#### [Input for this task]

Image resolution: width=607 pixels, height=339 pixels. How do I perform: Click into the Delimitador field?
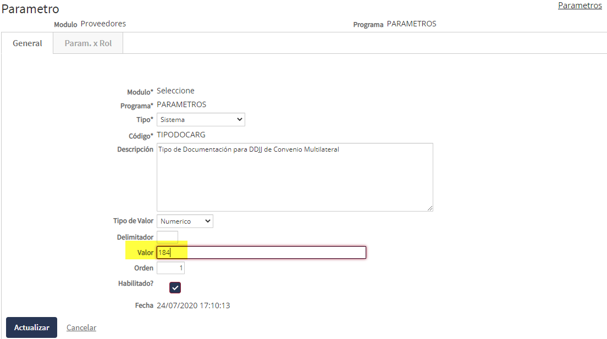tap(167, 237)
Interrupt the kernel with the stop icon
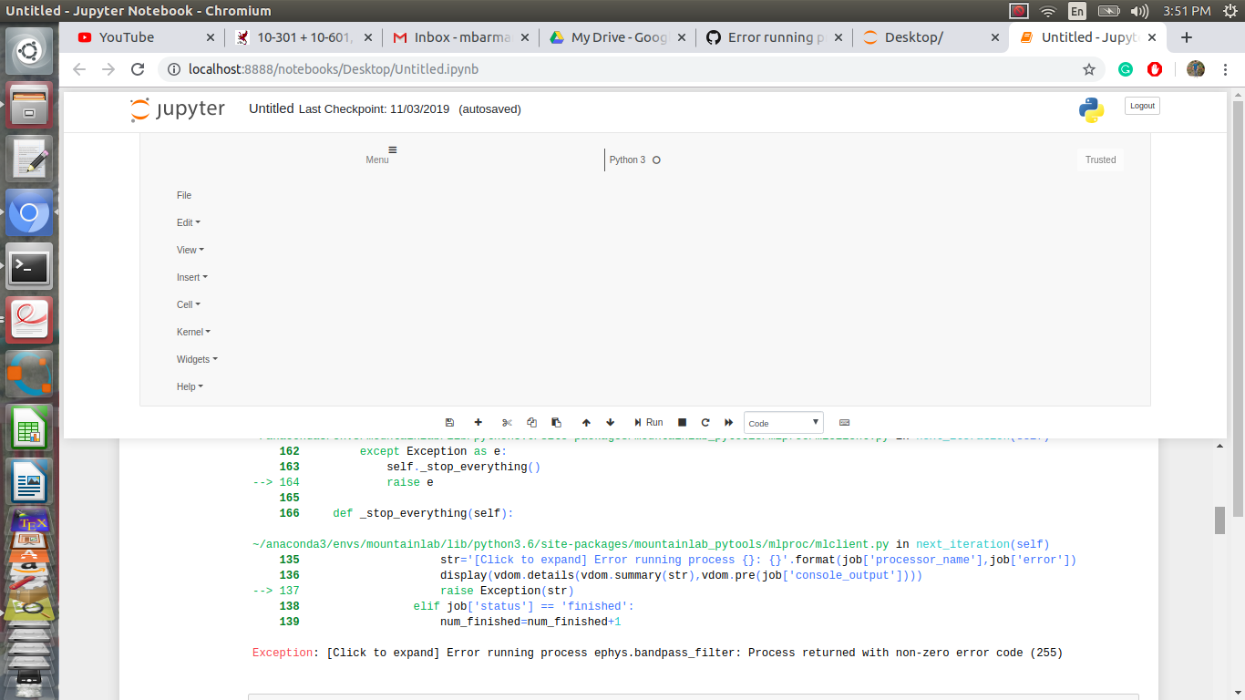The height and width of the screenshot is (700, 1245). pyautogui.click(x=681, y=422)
---
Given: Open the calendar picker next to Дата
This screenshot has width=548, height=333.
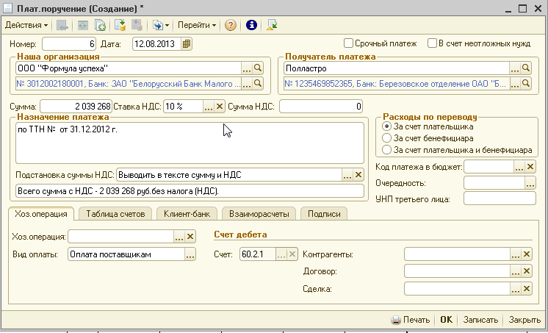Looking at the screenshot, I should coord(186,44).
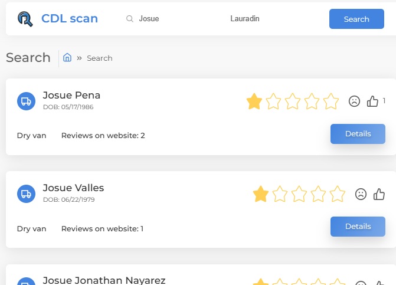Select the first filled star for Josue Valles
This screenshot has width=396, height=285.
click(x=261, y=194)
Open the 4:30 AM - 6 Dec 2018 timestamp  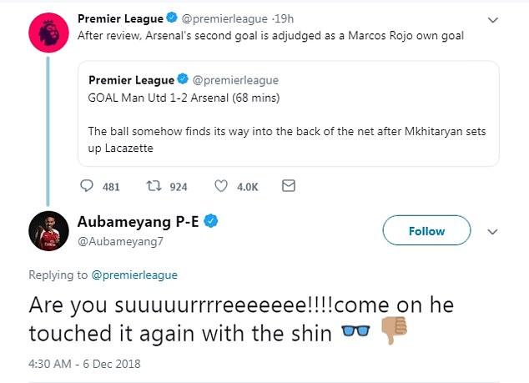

#### [Exercise]
Above are records; repeat only the lines from the line with "Given: Open the calendar picker next to Дата" through the line with "Open the 4:30 AM - 6 Dec 2018 timestamp", and leave pictures out.

#### [Solution for this exercise]
Given: Open the calendar picker next to Дата
This screenshot has width=548, height=333.
Looking at the screenshot, I should coord(186,44).
Select the first filled star for Josue Valles
This screenshot has width=396, height=285.
click(x=261, y=194)
Open the 4:30 AM - 6 Dec 2018 timestamp  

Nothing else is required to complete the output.